# Target design: understanding the useful level

## Useful feature in data

This project focuses on the `useful` metric present in the data. This metric, in the review dataframe is the number of times a YELP review was voted useful.

In [None]:
import pandas as pd
import matplotlib.pyplot as plt
import seaborn as sns
import numpy as np
from pathlib import Path

In [None]:
data_path = Path("/Users/alexandresepulvedadedietrich/Code/HelpfulLens/data")

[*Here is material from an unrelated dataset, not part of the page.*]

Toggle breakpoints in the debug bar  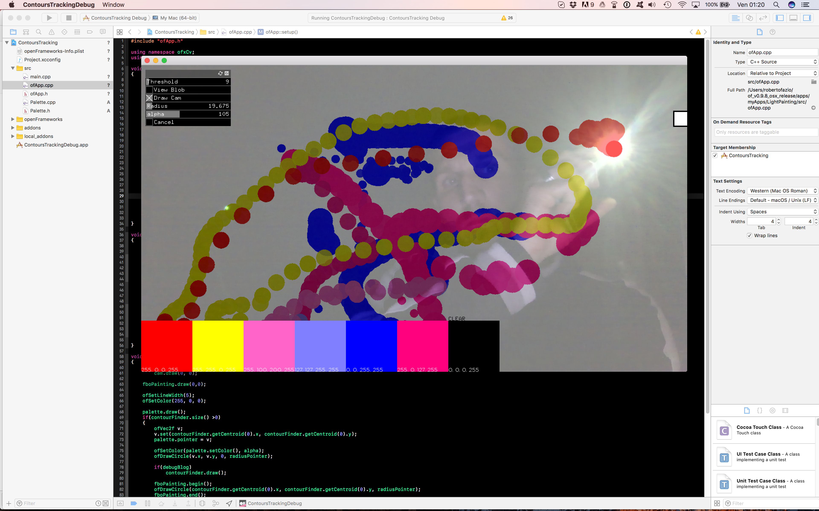pos(134,503)
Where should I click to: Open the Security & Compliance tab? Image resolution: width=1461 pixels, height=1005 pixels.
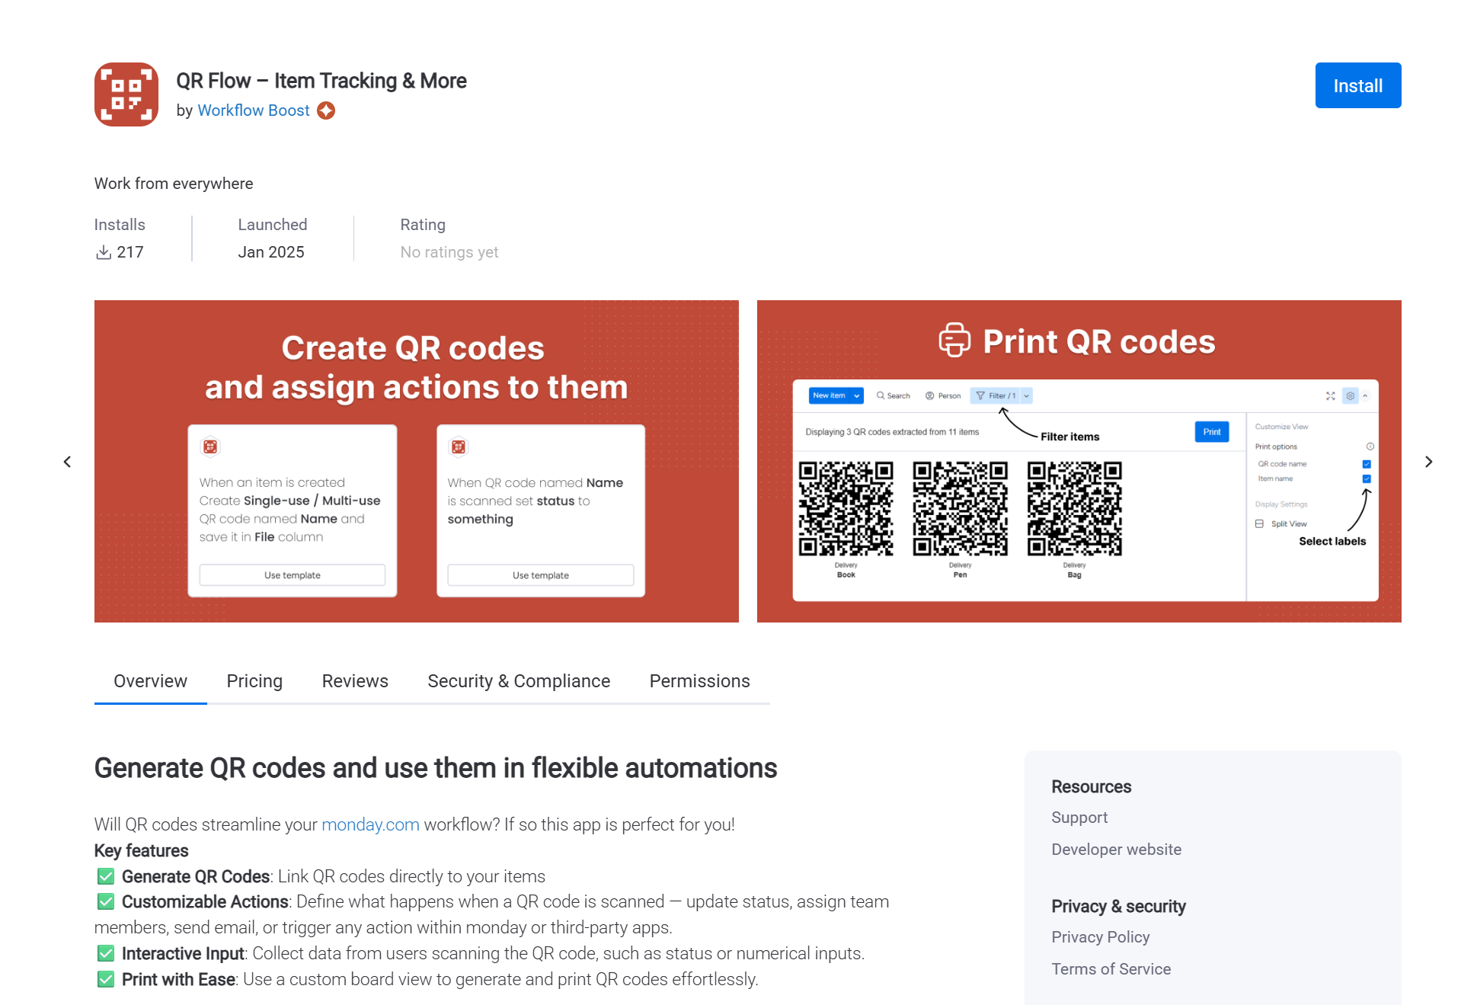519,681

df = pd.read_parquet(data_path / "cleaned" / "reviews_clean.parquet")

In [None]:
df_sample = df.sample(n=100000, random_state=42)
df_sample.head()

In [None]:
df_sample.hist(column="useful", log=True, bins=50, figsize=(8, 6))

In [None]:
df_sample['total_votes'] = df_sample['useful'] + df_sample['funny'] + df_sample['cool']

In [None]:
df_eda = df_sample.copy()[["business_id","user_id", "stars", "useful", "total_votes"]]
df_eda.astype({'business_id': 'category',
                'user_id': 'category',
                'stars': 'int8',
                'useful': 'int16',
                'total_votes': 'int16'})

df_eda = df_eda[df_eda["total_votes"] > 0].reset_index(drop=True)
df_eda.head()

In [None]:
corr_matrix = df_eda.corr(numeric_only=True)
plt.figure(figsize=(8, 6))
sns.heatmap(corr_matrix, annot=True, cmap='coolwarm', fmt=".2f")
plt.title("Correlation Matrix")
plt.show()

In [None]:
df_sample.columns

## Review-aware approach - bayesian smoothing

In [None]:
plt.scatter(df_sample['total_votes'], df_sample['useful'], alpha=0.5)
plt.xlabel('Total Votes')
plt.ylabel('Useful Votes')

To try to take into account the review popularity bias, let's assume (strong assumption) that a user either votes `useful`, `cool` or `funny`, and not more than one. 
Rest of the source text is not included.